Task objective: Below are the records; count the lines in which "agent" occurs and report only that number.

Dataset entries:
━━━━━━
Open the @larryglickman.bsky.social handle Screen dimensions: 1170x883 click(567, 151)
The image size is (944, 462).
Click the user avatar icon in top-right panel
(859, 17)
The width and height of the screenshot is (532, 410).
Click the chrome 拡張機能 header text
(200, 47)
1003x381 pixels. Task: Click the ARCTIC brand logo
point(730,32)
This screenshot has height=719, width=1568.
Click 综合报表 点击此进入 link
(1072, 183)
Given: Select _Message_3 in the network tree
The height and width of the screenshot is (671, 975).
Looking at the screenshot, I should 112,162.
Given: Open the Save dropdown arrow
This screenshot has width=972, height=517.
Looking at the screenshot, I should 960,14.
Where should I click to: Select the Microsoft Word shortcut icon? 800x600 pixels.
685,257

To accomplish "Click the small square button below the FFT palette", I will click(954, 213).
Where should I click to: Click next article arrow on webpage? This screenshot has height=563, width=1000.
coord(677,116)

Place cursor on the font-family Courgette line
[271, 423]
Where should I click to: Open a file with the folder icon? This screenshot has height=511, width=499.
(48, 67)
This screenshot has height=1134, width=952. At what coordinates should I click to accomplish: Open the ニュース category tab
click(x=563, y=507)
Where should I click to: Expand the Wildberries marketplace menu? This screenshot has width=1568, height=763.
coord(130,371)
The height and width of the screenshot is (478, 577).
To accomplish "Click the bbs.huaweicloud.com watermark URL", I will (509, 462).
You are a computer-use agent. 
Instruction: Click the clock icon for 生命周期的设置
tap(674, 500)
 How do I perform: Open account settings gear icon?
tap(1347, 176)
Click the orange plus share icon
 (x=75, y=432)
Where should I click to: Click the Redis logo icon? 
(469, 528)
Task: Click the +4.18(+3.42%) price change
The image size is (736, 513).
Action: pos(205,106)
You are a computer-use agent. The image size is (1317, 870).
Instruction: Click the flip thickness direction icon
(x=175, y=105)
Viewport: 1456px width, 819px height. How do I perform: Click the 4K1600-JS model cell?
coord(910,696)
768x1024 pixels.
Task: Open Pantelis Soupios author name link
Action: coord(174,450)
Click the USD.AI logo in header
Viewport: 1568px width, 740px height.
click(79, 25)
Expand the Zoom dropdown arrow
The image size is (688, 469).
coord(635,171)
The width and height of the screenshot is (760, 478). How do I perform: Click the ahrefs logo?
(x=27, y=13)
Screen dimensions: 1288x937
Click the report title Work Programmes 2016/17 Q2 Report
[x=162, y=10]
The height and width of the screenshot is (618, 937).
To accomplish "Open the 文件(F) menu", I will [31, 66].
━━━━━━
Final answer: 2